A Câmara de Piracicaba aprovou anteontem, em primeira discussão, o projeto de lei que restringe o acesso de pessoas com condenações judiciais a cargos comissionados (de livre nomeação e exoneração). Chamado de “ficha limpa municipal”, o texto ainda precisa ser votado novamente antes de seguir para sanção ou veto do prefeito. 
 
De autoria do vereador Paulo Campos (PSD), a proposta recebeu 18 votos favoráveis e um contrário. O único a rejeitar o projeto foi o vereador Isac Alves de Souza (PTB), membro da CLJR (Comissão de Legislação Justiça e Redação), que havia dado a parecer contrário à iniciativa. O presidente da comissão, José Aparecido Longatto (PSDB), não estava presente no momento da votação, enquanto a relatora, Adriana Cristina Sgrigneiro Nunes, a Coronel Adriana (PPS), foi favorável. 
 
O projeto aplica aos cargos de confiança da prefeitura, Semae (Serviço Municipal de Água e Esgoto), Emdhap (Empresa Municipal de Desenvolvimento Habitacional de Piracicaba) e da própria Câmara, os mesmos critérios adotados pela Justiça Eleitoral para o registro de candidaturas desde que a Lei da Ficha Limpa foi aprovada pelo Congresso Nacional, em 2010.
 
Isso significa que, se o pretende ao cargo possuir uma condenação criminal ou por improbidade administrativa, proferida por um órgão colegiado (um tribunal de segunda instância, por exemplo), ele não pode ser nomeado.

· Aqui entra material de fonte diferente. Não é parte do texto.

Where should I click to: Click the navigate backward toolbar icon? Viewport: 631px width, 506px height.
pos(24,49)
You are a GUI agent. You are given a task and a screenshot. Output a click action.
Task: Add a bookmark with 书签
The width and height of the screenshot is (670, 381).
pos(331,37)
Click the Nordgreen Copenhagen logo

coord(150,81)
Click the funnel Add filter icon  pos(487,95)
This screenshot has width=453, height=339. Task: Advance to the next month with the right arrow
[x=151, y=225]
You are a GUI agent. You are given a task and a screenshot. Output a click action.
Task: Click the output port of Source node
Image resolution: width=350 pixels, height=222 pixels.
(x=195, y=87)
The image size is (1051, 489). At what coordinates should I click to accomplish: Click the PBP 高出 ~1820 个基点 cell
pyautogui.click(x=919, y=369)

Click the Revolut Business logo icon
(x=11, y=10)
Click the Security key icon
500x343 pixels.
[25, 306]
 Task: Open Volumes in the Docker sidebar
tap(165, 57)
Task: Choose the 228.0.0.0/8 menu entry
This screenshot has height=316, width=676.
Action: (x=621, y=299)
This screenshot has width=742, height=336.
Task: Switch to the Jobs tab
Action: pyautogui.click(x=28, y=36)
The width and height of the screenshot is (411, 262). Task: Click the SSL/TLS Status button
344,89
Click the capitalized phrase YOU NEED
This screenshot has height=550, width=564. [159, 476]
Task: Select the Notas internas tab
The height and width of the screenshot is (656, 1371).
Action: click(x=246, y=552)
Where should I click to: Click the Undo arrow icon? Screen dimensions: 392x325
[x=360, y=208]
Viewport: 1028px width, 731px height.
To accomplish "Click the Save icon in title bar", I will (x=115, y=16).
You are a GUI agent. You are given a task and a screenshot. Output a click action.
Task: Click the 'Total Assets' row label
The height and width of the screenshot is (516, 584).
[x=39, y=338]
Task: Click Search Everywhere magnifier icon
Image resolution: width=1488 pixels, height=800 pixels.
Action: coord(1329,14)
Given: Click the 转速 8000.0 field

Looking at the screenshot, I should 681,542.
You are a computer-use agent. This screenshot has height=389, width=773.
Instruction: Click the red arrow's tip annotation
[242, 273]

O conceito é o mesmo para condenados por crimes eleitorais ou pessoas que tenham recebido punições de seus respectivos conselhos profissionais. 
 
A proposta deu entrada em 17 de fevereiro do ano passado e, semanas depois, recebeu parecer contrário da CLJR, que alegou “vício de iniciativa” — termo jurídico empregado para projetos que não podem ser apresentados por parlamentares porque são de “iniciativa exclusiva do Executivo — o que suspendeu a tramitação. Como o regimento interno não permite a votação de projetos rejeitados, o plenário teve de votar — e derrubar — o parecer antes de encaminhar o caso para as outras comissões. Todo esse processo, no entanto, só aconteceu em novembro de 2017. 
 
 
Se for aprovado em segunda discussão, o projeto seguirá para o prefeito Barjas Negri (PSDB), que terá quinze dias para decidir se sanciona ou o veta. Campos disse que não discutiu a proposta com o chefe do Executivo, mas acredita que, se for aprovado pelos vereadores, será sancionado. “A ficha limpa é uma iniciativa que visa a moralização da administração pública. Qualquer manifestação contrária a isso não seria bem recebida pela população”, afirmou.